Although a minimum of two subscribers to the Memorandum are required upon the initial incorporation, once incorporated, an IBC may operate with a single shareholder. Also, there need only be one director/officer of the Company who may be a citizen of any country. All of the foregoing capacities may be filled by a corporate entity rather than an individual if desired.

Wide Powers

The Act allows an IBC to engage in any lawful activity thereby avoiding the use of lengthy objects clauses as a means of circumventing the now obsolete doctrine of 'Ultra Vires'. Nevertheless, restrictions upon the objects of an IBC may be included in the Memorandum if desired.

Simplicity of Operation

There are no financial or other returns required in respect of an IBC, nor is it necessary for an Annual General Meeting of shareholders to be held. Directors' meetings may be held anywhere in the world, and may be conducted by telephone.

Broad Capital Structure

An IBC may issue registered or bearer shares, and holders of either can convert such shares into the other type. Shares can be issued with or without par values and in fractions. Certificates need not be issued in respect of registered shares. Capital can be expressed in any currency, and,subject to certain restrictions, reduction of capital can be achieved by the simple expedient of a Directors' resolution, without court sanction. The purchase and ownership by an IBC of its own shares is also permitted but only out of surplus or in exchange for newly issued shares.


No public record is maintained as to the identity of shareholders or directors and the Share Register may be kept in electronic form.

Inexpensive to operate

Fees are considerably lower than for Domestic Companies -Fee schedule available upon request.

Exemption from Taxes

There is a guaranteed 20 year exemption from any corporation tax, from any taxes on income or distributions, and from the provisions of the Stamp Act in relation to such matters as transfers of the Company's property, transactions in respect of its shares, debt obligations or other securities, or other transactions relating to its business.

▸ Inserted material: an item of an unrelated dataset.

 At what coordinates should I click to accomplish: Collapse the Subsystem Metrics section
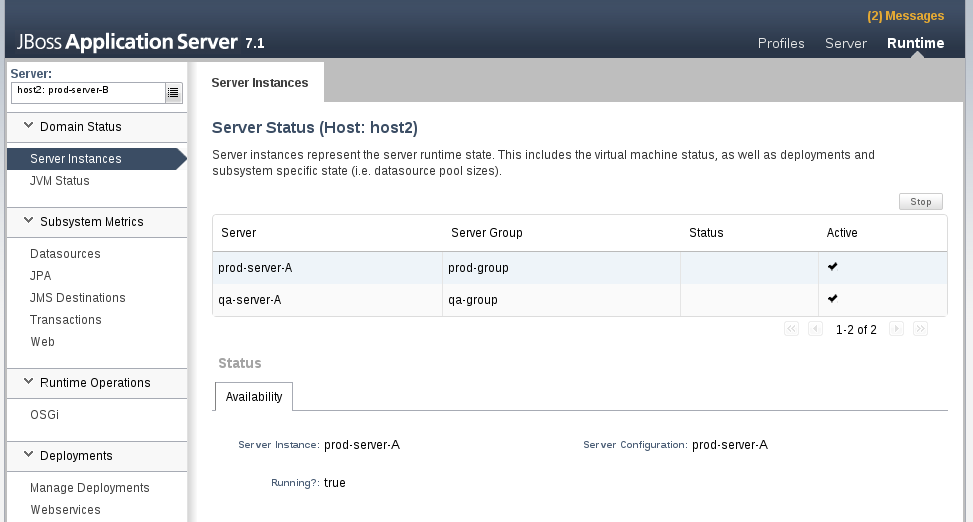point(28,221)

The Act also seeks to render some protection from the long arm tactics of foreign revenue laws in that application may be made to the Bahamas Courts for an order that an IBC :

(i) disregard the action of a foreign government which expropriates or imposes confiscatory taxes on the shares or other interests of an IBC; and

(ii) treat as members or interested holders those persons whose shares or interest are subject to the action by the foreign government. Furthermore, corporate domicile can be changed to another jurisdiction.

Exemption from Exchange Control Regulations

The IBC is similarly exempt from Exchange Control Regulations and no reference at all need now be made to Bahamas Exchange Control, either in connection with the formation of, or the shareholding in, the IBC. The IBC is also free to open and operate foreign currency bank accounts without recourse to the Central Bank of The Bahamas.

Conversion of an Existing Company into an IBC

Both Domestic Companies and foreign companies may be continued as IBCs, in the latter case, without the need for reciprocal arrangements with the jurisdiction of original incorporation.

Merger & Consolidation

Merger and consolidation may be achieved between two IBCs (including a parent with a subsidiary) or between an IBC and a Domestic Company or a foreign company provided, in the latter two cases, the surviving entity meets the requirements of an IBC.

Ideal Investment Vehicle

The IBC may be utilized in conjunction with a trust, as the ownership vehicle for the assets of the trust, with the IBC shares vested in the trustees.

This memorandum is intended for the general information of our clients, and should not be treated as a substitute for obtaining specific legal advice upon the law as it applies to the facts of an individual case.

The content of this article is intended to provide a general guide to the subject matter. Specialist advice should be sought about your specific circumstances.